REPUBLIKA.CO.ID, JAKARTA -- Fraksi Partai Persatuan Pembangunan (PPP) DPR meminta agar Badan Pembinaan Ideologi Pancasila (BPIP) menjadi lembaga yang menjadi pemersatu lewat Pancasila. Bukan, lembaga yang justru menimbulkan polemik di masyarakat lewat pernyataan kontroversial.
"BPIP harus menjadi figur simbol pemersatu, yang sebaiknya menghindari polemik," ujar Sekretaris Fraksi PPP DPR Achmad Baidowi, Senin (2/3).
Khusus bagi Yudian Wahyudi, yang kini menjabat sebagai Kepala BPIP, diminta untuk lebih berhati-hati dalam mengeluarkan pernyataan. Sebab, sebagai pejabat publik ucapan dari Yudian dapat menimbulkan persepsi yang beragam.
Dia menilai, bahwa BPIP saat ini masih diperlukan, khususnya dalam membumikan Pancasila kepada masyarakat. Dengan visi, misi, dan program yang jelas.
"Yang dibutuhkan saat ini adalah konsep dan aplikasi membumikan Pancasila. Bukan pernyataan-pernyataan," ujat Baidowi.
Sebelumnya, Kongres Umat Islam Indonesia (KUII) ke-VII di Provinsi Kepulauan Bangka Belitung mendesak Presiden Republik Indonesia, Joko Widodo untuk membubarkan Badan Pembinaan Ideologi Pancasila (BPIP), karena keberadaan BPIP tersebut tidak diperlukan lagi.
"Kami mendesak presiden untuk mengembalikan penafsiran Pancasila kepada MPR, sebagaimana diamanatkan dalam sila ke-4 dalam Pancasila," kata Wakil Ketua Umum MUI Pusat, KH Muhyiddin Junaidi saat penutupan KUII ke-VII di Pangkalpinang, Jumat (29/2) malam.

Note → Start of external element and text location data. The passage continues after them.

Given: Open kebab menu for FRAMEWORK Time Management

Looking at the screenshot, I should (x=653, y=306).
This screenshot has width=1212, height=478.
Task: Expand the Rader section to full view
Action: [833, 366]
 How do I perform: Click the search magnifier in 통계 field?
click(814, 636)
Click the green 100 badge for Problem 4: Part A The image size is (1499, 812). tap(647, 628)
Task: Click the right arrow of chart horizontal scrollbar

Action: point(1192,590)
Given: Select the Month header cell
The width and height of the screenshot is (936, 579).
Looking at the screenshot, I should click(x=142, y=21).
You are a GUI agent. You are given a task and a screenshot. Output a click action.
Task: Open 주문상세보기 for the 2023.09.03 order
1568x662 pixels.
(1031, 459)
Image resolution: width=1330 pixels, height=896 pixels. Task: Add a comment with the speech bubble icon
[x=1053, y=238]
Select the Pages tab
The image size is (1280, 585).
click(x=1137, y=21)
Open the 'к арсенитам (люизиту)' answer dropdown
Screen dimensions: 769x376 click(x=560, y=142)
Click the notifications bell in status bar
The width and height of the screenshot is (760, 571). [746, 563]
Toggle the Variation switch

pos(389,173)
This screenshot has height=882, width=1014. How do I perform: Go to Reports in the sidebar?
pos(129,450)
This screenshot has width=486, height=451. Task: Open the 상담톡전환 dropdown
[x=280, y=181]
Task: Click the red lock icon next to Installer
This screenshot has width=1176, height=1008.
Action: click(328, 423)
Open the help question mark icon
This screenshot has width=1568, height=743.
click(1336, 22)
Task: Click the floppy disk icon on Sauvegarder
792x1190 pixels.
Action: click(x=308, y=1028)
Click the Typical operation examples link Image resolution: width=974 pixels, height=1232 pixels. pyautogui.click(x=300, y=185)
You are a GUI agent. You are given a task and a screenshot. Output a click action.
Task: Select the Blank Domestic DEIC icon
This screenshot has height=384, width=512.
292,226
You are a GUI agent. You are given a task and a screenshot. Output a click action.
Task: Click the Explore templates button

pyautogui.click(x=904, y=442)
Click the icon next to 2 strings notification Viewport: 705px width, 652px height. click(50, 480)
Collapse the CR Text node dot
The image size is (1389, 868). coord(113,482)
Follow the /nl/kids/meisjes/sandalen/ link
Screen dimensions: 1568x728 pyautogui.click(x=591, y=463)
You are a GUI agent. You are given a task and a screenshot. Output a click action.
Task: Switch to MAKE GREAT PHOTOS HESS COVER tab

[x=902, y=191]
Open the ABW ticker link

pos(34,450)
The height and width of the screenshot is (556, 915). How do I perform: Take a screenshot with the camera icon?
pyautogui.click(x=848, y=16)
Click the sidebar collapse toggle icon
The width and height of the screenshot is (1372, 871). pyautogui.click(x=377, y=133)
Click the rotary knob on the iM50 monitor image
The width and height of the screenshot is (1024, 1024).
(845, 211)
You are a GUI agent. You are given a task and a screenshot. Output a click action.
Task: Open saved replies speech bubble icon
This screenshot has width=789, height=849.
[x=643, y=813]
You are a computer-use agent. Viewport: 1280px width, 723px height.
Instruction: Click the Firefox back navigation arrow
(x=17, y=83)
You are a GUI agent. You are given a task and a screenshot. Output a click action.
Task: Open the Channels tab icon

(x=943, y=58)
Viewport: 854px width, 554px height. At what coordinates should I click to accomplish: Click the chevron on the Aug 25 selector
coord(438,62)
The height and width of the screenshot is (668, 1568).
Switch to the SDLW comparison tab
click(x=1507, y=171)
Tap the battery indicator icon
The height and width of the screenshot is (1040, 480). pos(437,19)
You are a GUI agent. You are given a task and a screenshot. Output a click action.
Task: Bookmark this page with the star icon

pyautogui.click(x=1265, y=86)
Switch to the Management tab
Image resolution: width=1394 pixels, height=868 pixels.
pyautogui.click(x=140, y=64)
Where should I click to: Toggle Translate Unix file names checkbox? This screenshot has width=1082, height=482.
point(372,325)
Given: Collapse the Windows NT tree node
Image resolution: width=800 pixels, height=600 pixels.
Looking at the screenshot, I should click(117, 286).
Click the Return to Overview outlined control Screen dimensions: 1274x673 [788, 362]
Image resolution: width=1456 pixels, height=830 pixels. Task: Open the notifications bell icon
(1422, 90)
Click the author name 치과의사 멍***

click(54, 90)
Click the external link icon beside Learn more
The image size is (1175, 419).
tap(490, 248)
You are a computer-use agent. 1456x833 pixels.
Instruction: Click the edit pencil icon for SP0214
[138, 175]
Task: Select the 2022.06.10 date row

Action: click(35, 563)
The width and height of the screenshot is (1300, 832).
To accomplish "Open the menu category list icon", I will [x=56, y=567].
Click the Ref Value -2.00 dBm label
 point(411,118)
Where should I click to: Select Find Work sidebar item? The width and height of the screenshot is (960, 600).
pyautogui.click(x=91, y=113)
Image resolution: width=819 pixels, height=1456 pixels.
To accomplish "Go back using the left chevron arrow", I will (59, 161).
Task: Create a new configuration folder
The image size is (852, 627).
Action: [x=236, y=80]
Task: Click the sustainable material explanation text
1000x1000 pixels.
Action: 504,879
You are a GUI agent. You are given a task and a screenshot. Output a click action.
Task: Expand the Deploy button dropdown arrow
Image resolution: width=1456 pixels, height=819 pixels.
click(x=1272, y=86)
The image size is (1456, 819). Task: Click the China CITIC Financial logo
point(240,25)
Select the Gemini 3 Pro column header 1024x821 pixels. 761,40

Oleh karena itu, keberadaan BPIP dalam penafsiran Pancasila tidak diperlukan lagi dan mendesak Presiden Republik Indonesia untuk membubarkan BPIP tersebut.
"Seluruh peserta KUII VII tahun ini yang berasal berbagai komponen umat Islam di Indonesia, pimpinan Majelis Ulama Indonesia se-Indonesia, pimpinan Ormas-Ormas Islam, Pimpinan organisasi kemahasiswaan kepemudaan (OKP) Islam, pengasuh pondok pesantren dan sekolah Islam, pimpinan perguruan tinggi Islam, dunia usaha, lembaga filantropi Islam, media, pejabat Pemerintah, partai politik, dan para tokoh Islam lainnya sepakat minta Presiden membubarkan BPIP," ujarnya.